[Screenshot grounding data]
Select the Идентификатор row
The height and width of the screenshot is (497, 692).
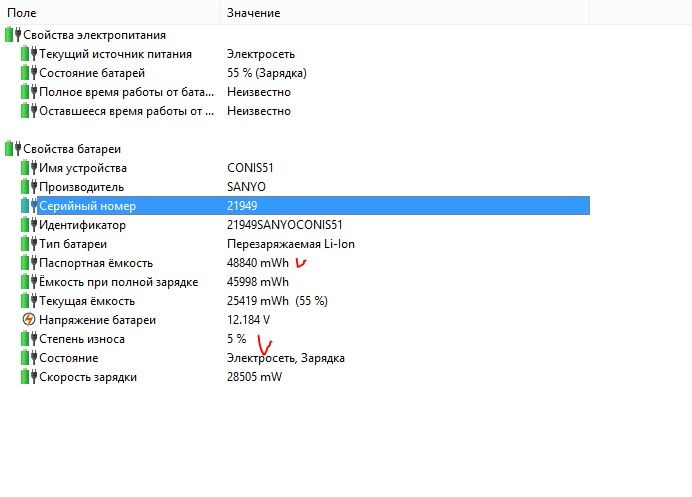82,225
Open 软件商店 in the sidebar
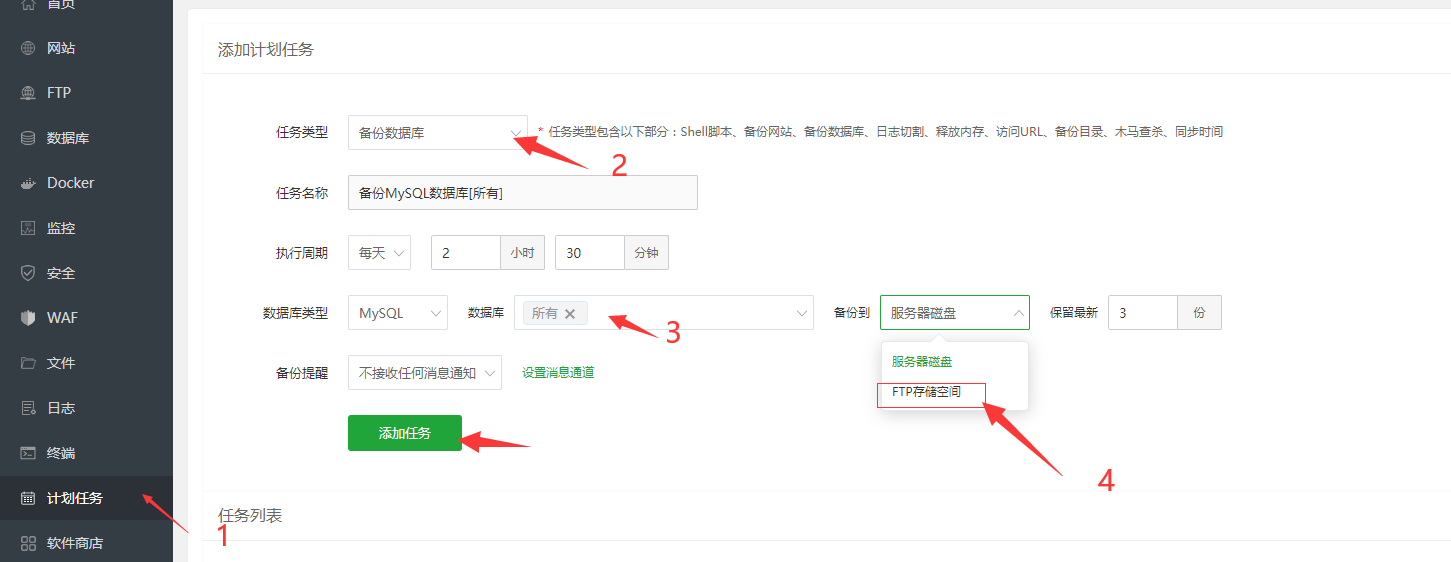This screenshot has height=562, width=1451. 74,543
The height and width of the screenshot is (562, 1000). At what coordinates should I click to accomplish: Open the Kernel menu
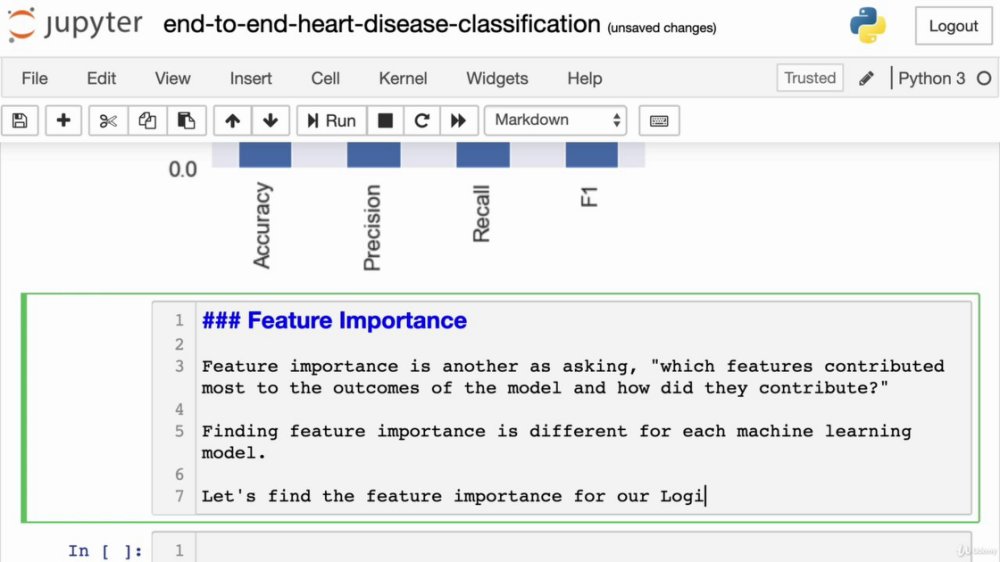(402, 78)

* EXERCISE DETAILS: The result is an exact copy of the lines from the one holding "Open 软件商店 in the sidebar" through the final line of the data above, both ends included, minus the pictures.

* FINISHED TASK:
Open 软件商店 in the sidebar
This screenshot has height=562, width=1451. 74,543
The height and width of the screenshot is (562, 1000). At what coordinates should I click to accomplish: Open the Kernel menu
(402, 78)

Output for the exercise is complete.